## TASK:
Please copy the data from its start through the line that contains "Action: [x=95, y=31]", swapping "strikethrough" for "underline" and keeping everything else the same.

▶

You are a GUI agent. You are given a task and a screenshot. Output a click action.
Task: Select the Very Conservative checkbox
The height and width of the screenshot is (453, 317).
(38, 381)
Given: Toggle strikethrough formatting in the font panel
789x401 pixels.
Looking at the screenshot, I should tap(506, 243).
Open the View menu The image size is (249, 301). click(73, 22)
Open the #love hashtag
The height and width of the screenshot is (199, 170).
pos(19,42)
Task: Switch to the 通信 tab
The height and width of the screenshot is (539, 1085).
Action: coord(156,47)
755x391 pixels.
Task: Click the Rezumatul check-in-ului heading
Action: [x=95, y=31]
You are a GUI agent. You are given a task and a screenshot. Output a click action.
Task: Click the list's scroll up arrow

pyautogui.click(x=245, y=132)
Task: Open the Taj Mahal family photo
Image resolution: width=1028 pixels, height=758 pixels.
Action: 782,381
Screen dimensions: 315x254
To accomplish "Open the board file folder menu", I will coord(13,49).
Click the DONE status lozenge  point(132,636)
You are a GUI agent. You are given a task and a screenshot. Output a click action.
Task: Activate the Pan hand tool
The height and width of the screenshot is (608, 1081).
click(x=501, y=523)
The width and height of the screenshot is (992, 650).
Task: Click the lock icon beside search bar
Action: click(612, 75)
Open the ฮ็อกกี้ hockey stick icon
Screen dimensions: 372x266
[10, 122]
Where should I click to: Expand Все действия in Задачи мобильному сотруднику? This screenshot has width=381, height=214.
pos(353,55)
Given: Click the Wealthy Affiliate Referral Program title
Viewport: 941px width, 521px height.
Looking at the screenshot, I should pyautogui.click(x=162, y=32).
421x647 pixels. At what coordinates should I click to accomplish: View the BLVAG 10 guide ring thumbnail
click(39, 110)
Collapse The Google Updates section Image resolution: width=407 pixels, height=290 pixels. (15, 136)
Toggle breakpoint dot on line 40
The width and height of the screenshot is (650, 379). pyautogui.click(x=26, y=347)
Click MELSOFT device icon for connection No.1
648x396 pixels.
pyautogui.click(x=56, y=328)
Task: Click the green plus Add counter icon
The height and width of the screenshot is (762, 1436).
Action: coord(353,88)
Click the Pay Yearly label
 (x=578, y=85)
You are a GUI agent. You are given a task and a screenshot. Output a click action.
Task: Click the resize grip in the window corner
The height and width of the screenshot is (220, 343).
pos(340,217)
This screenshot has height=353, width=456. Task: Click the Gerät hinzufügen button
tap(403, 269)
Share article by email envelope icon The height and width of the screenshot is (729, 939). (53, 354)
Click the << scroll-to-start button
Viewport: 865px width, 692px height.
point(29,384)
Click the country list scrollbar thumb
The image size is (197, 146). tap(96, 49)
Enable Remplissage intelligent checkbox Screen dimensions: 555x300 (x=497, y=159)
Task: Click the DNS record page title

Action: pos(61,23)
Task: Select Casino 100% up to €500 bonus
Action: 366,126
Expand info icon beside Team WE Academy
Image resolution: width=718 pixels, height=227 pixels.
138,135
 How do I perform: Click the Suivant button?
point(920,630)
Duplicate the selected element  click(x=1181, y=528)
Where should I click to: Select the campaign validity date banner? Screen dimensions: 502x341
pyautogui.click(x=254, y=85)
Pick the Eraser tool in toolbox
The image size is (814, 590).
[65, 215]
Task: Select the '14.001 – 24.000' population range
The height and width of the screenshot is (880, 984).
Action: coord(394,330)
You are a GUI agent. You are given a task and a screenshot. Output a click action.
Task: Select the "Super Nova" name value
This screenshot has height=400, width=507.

◀

## RESPONSE TO THE TASK:
You are a GUI agent. You are given a task and a screenshot. Output a click action.
Task: Select the Very Conservative checkbox
The height and width of the screenshot is (453, 317).
(38, 381)
Given: Toggle underline formatting in the font panel
789x401 pixels.
Looking at the screenshot, I should tap(506, 243).
Open the View menu The image size is (249, 301). click(73, 22)
Open the #love hashtag
The height and width of the screenshot is (199, 170).
pos(19,42)
Task: Switch to the 通信 tab
The height and width of the screenshot is (539, 1085).
Action: coord(156,47)
755x391 pixels.
Task: Click the Rezumatul check-in-ului heading
Action: [x=95, y=31]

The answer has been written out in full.